Commercial and legal obstacles may also stop moves by some top British clubs if they want to create ties with the continental elite by taking cross-shareholdings in each other.

Prospects for Lazio, the Rome club, obtaining a listing may have been permanently derailed last week when Consob, the Italian stock market watchdog, launched an investigation into the club.

Fiorentina, of Florence, and Juventus, one of the powerhouses of Italian football, are also said to be seeking a London quotation.

Consob has prepared a list of 22 questions for Lazio, asking if some minority shareholders were at a disadvantage when the club was sold in an intra-company transaction two weeks ago by Cragnotti & Partners, the London-based investment boutique, to Cirio, a canned food concern. The deal was worth 85.9bn lire (pounds 33m) for an 89.7 per cent stake in the club.

Christian Purslow, head of European media practice at the US investment bank Salomon Brothers, questioned the likelihood of any more than a handful of top European football clubs listing in London.

"Overseas clubs should only contemplate listing in London if they are of a sufficient scale to justify the additional difficulties of going down that route, rather than using their domestic market."

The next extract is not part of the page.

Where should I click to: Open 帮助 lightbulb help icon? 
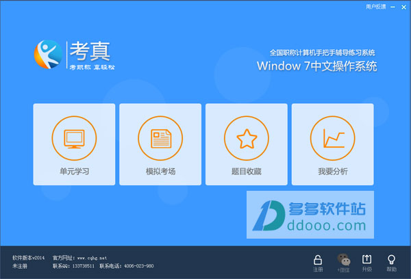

It is believed Salomon has been awarded the mandate to prepare Juventus for flotation. The club is controlled by the wealthy Agnelli family, which owns the Fiat car company.

One of the main difficulties is that football offers in the UK have shown the vital impact of retail demand - much of it from the fans - in creating a successful offer. It would, said Mr Purslow, be hard for an Italian listing in London to tap into its natural fan base in Italy, for a deal in sterling.

The interest from Italian clubs has been driven by two factors. First, companies wishing to float in Italy must show an unbroken record of profits for the past three years. However, a report from McKinsey, the US management consultant, shows that none of the Italian clubs have achieved this. AC Milan, one of the top Italian clubs, has produced some unimpressive financial results. Losses in 1994-95 were L32bn, falling to L21bn last year.

Nor is Italy reaping the financial benefits from subscription TV, which has boosted the Premier League clubs' income from their deal with BSkyB by pounds 670m over the next four years, from the start of the 1997 season.

Italian clubs have seen subscription rights for live Serie A fixtures sold to Telepiu for a mere $73m, over four years. The service has 800,000 subscribers.

The second motivation is the desire to be in a group of internationally ranked football clubs, whose shares are all traded in London. The City is the only stock market in the world where soccer shares are traded, and could become home to a super league of quoted clubs. The investment expertise for rating different clubs already exists, and two football investment funds have been launched to capitalise on the recent excitement. Paris St Germain, the French club owned by TV channel Canal +, has even had telephone calls from London fund managers asking it to float.

However, the prospect for cross-shareholdings may have to remain a gleam in the eye of corporate financiers.

"It is one of those beguilingly logical ideas that doesn't stack up," said Mr Purslow. He added that UK clubs already have their hands full managing day-to-day affairs, and only Manchester United may have the professional expertise to consider a European tie-up.

q Heart of Midlothian is the latest club to seek a Stock Exchange listing. It is placing pounds 5m to pounds 6m of new shares. The funds will be used in part to build a new 3,500-seater Gorgie Road End stand which will be ready for the start of the 1997-98 season, increasing the Tynecastle stadium's capacity to around 18,500. Hearts also intends to install undersoil heating, but the board says it does not intend to use any of the proceeds to acquire players.